*Task prompt:*
Copy out every one of the items below word for word, without changing or leaving out anything.

*Supplied material:*

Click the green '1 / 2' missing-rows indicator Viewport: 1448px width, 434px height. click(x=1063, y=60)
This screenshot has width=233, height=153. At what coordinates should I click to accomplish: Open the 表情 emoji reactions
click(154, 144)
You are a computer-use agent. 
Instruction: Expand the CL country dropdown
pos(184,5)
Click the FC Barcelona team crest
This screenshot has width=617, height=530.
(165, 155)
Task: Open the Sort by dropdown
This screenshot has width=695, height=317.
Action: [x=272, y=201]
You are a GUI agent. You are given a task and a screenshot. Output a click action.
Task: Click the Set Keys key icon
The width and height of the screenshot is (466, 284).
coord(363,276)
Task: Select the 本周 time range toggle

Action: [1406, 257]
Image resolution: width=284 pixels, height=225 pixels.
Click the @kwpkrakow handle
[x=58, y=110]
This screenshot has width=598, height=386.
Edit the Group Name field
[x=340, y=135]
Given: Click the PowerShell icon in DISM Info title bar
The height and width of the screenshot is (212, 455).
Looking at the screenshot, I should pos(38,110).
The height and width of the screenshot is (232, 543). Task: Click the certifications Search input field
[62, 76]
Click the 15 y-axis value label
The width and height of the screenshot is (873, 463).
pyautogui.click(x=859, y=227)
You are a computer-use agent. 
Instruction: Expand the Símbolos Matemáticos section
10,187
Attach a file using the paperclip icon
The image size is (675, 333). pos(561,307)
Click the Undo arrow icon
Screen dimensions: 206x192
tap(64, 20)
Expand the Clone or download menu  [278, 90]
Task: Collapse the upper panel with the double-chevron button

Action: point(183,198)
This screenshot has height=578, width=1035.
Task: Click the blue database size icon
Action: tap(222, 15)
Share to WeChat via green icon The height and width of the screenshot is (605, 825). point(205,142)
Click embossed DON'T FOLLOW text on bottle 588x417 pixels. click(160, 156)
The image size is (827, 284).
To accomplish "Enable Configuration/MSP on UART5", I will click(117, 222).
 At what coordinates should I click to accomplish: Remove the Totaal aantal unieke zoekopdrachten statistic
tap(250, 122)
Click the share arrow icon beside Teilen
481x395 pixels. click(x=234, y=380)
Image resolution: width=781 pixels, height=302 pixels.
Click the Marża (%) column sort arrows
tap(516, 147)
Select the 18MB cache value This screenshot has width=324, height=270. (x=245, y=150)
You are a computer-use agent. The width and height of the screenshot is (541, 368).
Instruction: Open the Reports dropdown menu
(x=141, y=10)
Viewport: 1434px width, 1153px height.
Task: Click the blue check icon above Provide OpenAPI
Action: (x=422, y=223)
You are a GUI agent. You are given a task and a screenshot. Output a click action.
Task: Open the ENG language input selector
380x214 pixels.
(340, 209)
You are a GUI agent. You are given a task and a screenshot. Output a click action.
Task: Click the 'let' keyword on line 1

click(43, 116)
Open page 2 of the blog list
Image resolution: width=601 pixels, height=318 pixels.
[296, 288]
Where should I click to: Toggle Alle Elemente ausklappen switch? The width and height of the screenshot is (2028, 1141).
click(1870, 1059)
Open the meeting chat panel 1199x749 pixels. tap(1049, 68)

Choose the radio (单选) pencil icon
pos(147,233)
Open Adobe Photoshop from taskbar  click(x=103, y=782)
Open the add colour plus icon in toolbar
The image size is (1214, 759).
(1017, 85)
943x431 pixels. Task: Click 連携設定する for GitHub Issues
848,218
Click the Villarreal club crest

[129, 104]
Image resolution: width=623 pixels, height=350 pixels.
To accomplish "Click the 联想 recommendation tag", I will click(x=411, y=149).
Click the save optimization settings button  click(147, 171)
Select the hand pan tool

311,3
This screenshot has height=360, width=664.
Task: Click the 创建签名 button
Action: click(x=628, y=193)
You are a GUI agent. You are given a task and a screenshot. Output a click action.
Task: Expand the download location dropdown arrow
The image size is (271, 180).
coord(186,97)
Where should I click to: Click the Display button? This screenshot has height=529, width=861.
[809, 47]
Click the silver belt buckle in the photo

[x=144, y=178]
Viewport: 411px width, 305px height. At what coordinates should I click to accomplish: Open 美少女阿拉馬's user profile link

*Solved exercise:*
Click the green '1 / 2' missing-rows indicator Viewport: 1448px width, 434px height. click(x=1063, y=60)
This screenshot has width=233, height=153. At what coordinates should I click to accomplish: Open the 表情 emoji reactions
click(154, 144)
You are a computer-use agent. 
Instruction: Expand the CL country dropdown
pos(184,5)
Click the FC Barcelona team crest
This screenshot has width=617, height=530.
(165, 155)
Task: Open the Sort by dropdown
This screenshot has width=695, height=317.
Action: [x=272, y=201]
You are a GUI agent. You are given a task and a screenshot. Output a click action.
Task: Click the Set Keys key icon
The width and height of the screenshot is (466, 284).
coord(363,276)
Task: Select the 本周 time range toggle

Action: [1406, 257]
Image resolution: width=284 pixels, height=225 pixels.
Click the @kwpkrakow handle
[x=58, y=110]
This screenshot has width=598, height=386.
Edit the Group Name field
[x=340, y=135]
Given: Click the PowerShell icon in DISM Info title bar
The height and width of the screenshot is (212, 455).
Looking at the screenshot, I should pos(38,110).
The height and width of the screenshot is (232, 543). Task: Click the certifications Search input field
[62, 76]
Click the 15 y-axis value label
The width and height of the screenshot is (873, 463).
pyautogui.click(x=859, y=227)
You are a computer-use agent. 
Instruction: Expand the Símbolos Matemáticos section
10,187
Attach a file using the paperclip icon
The image size is (675, 333). pos(561,307)
Click the Undo arrow icon
Screen dimensions: 206x192
tap(64, 20)
Expand the Clone or download menu  [278, 90]
Task: Collapse the upper panel with the double-chevron button

Action: point(183,198)
This screenshot has height=578, width=1035.
Task: Click the blue database size icon
Action: tap(222, 15)
Share to WeChat via green icon The height and width of the screenshot is (605, 825). point(205,142)
Click embossed DON'T FOLLOW text on bottle 588x417 pixels. click(160, 156)
The image size is (827, 284).
To accomplish "Enable Configuration/MSP on UART5", I will click(117, 222).
 At what coordinates should I click to accomplish: Remove the Totaal aantal unieke zoekopdrachten statistic
tap(250, 122)
Click the share arrow icon beside Teilen
481x395 pixels. click(x=234, y=380)
Image resolution: width=781 pixels, height=302 pixels.
Click the Marża (%) column sort arrows
tap(516, 147)
Select the 18MB cache value This screenshot has width=324, height=270. (x=245, y=150)
You are a computer-use agent. The width and height of the screenshot is (541, 368).
Instruction: Open the Reports dropdown menu
(x=141, y=10)
Viewport: 1434px width, 1153px height.
Task: Click the blue check icon above Provide OpenAPI
Action: (x=422, y=223)
You are a GUI agent. You are given a task and a screenshot. Output a click action.
Task: Open the ENG language input selector
380x214 pixels.
(340, 209)
You are a GUI agent. You are given a task and a screenshot. Output a click action.
Task: Click the 'let' keyword on line 1

click(43, 116)
Open page 2 of the blog list
Image resolution: width=601 pixels, height=318 pixels.
[296, 288]
Where should I click to: Toggle Alle Elemente ausklappen switch? The width and height of the screenshot is (2028, 1141).
click(1870, 1059)
Open the meeting chat panel 1199x749 pixels. tap(1049, 68)

Choose the radio (单选) pencil icon
pos(147,233)
Open Adobe Photoshop from taskbar  click(x=103, y=782)
Open the add colour plus icon in toolbar
The image size is (1214, 759).
(1017, 85)
943x431 pixels. Task: Click 連携設定する for GitHub Issues
848,218
Click the Villarreal club crest

[129, 104]
Image resolution: width=623 pixels, height=350 pixels.
To accomplish "Click the 联想 recommendation tag", I will click(x=411, y=149).
Click the save optimization settings button  click(147, 171)
Select the hand pan tool

311,3
This screenshot has height=360, width=664.
Task: Click the 创建签名 button
Action: click(x=628, y=193)
You are a GUI agent. You are given a task and a screenshot. Output a click action.
Task: Expand the download location dropdown arrow
The image size is (271, 180).
coord(186,97)
Where should I click to: Click the Display button? This screenshot has height=529, width=861.
[809, 47]
Click the silver belt buckle in the photo

[x=144, y=178]
Viewport: 411px width, 305px height. At what coordinates should I click to accomplish: Open 美少女阿拉馬's user profile link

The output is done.